In the meantime, AB Capital also warned of heightened domestic regulatory risks in 2015.
Key drivers
For First Metro Investment Corp., PSEi earnings can grow by 11 to 12 percent this 2015 alongside stronger economic growth. Key drivers seen for the new year are government spending and pre-election spending.
But FMIC said a P/E ratio of above 20x would be “unsustainable” unless robust flows tolerate such higher P/Es longer than so far assumed.
“Foreign flows will continue to be driven by developed markets’ central banks and how their policy actions will play in the bond and currency markets,” FMIC said in the December issue of “The Market Call,” a joint publication with the University of Asia & the Pacific.
FMIC noted that the key risks for 2015 would be a power crisis, political noises, US interest rate hike, fund outflows, slower growth in emerging market economies and natural disasters.
Favored sectors
For 2015, FMIC favors the consumer, gaming, power generation sectors and conglomerates with infrastructure exposure.
In the case of consumer stocks, FMIC sees the low-inflation environment and lower oil prices boosting disposable income. “Retailers should be the biggest beneficiary—especially when the port congestion is fully resolved. Early election-related spending which starts in the second half 2015 should provide an additional boost,” FMIC said.
For gaming, the recent opening of integrated resort City of Dreams Manila will likely excite the market, FMIC said. Major concerns, however, include gaining a critical mass to support this market, how fast the mass market will grow given the tighter competition and how resilient the VIP (very important person) or high-roller market will be once Macau’s new casinos open by mid-2015, FMIC said.
On power generation, high energy demand (due pre-election activities and the roll out of infra projects) and higher energy prices given tighter supply conditions (El Niño to limit hydro power generation, 30-day maintenance shutdown of Malampaya).

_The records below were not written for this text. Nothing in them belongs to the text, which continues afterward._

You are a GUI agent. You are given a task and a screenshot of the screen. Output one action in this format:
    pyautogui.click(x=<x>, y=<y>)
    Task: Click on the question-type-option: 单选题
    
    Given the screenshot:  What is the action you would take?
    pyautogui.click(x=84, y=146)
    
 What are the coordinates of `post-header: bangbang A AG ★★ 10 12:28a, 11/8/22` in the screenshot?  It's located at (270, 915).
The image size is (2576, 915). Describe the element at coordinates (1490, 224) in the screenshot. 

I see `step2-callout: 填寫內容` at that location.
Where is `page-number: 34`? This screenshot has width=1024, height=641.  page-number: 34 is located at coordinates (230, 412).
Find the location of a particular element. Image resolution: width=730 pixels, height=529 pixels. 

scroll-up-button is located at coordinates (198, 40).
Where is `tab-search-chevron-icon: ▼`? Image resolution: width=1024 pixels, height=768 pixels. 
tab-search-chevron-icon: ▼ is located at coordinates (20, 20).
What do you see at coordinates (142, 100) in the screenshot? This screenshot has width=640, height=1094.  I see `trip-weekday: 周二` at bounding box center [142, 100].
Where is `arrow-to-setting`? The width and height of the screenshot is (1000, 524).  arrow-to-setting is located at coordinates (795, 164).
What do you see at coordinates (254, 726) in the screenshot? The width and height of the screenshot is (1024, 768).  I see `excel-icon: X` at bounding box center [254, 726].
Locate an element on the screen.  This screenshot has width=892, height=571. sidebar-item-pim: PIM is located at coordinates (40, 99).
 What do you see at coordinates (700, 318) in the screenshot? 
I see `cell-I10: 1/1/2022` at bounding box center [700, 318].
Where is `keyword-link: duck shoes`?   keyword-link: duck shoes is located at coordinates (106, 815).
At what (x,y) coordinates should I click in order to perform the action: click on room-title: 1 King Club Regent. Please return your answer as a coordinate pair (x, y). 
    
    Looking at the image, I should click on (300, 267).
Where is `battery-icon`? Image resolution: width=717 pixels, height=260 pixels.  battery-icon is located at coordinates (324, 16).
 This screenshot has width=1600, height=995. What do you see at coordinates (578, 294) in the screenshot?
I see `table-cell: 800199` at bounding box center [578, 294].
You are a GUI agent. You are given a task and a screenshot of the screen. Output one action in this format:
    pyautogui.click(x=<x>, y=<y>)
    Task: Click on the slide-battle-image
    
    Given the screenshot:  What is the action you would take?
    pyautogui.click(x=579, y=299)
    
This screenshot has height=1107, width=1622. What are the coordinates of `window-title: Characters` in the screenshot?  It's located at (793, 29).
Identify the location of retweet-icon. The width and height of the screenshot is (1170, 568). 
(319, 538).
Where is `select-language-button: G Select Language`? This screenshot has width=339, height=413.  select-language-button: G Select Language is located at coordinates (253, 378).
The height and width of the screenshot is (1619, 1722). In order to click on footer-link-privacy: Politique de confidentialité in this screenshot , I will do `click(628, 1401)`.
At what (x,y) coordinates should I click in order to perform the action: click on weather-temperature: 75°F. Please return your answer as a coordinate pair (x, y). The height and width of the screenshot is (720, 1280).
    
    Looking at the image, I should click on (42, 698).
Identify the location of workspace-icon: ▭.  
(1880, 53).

FMIC also favors conglomerates with infrastructure exposure, anticipating that public infrastructure spending would bounce back from the dismal performance this year. “Also, with the President’s term nearing its end, we should expect its key PPP (public-private partnership) program to be rolled out faster,” it said.
AB Capital, for its part, is bullish on the consumer and power generation sectors. For the consumer sector, the brokerage said that with inflation expected to remain subdued and interest hike delayed, consumer spending on non-oil related items would pick up. At the same time, it noted that the economic integration of Association of Southeast Asian Nations (Asean) starting 2015 would allow free movement of goods and services in the region.
“We see most consumer stocks as fairly priced given current price levels. Despite this, we remain bullish on the sector and advise investors to accumulate positions during price dips,” it said.
AB Capital is bullish on the power sector given the expected tightness in power supply particularly during the second quarter of 2015.
AB Capital has a neutral outlook on banking, property and gaming stocks.
For BDO, Ravelas said favored sectors would be the following:
banking, on the back of sustained loan growth and margin improvements
power, which is seen to benefit from the expected power shortage
construction, which is seen to benefit from the government’s infrastructure spending and the continued growth of the real estate sector food and beverage, demand for which will be boosted by high overseas Filipino worker remittances and the robust business process outsourcing industry
Strong first semester
Possible support for the PSEi next year would be at the 6,250-6,500 levels, equivalent to a P/E ratio of 15x to 16x, Ravelas said.
“The first half of the year is seen to be a period of strength with the index likely to test the 8,000 levels buoyed by stronger first quarter 2015 GDP growth and inflation further slowing to 3.1 percent in January,” Ravelas said.
For the first quarter of 2015, BDO is looking at a 7.5 to 8 percent growth rate.
“2015 will also be a good foreign exchange play, as the expected depreciation in peso would benefit dollar-revenue generating companies such as those in the mining, electronics and oil sectors,” he said.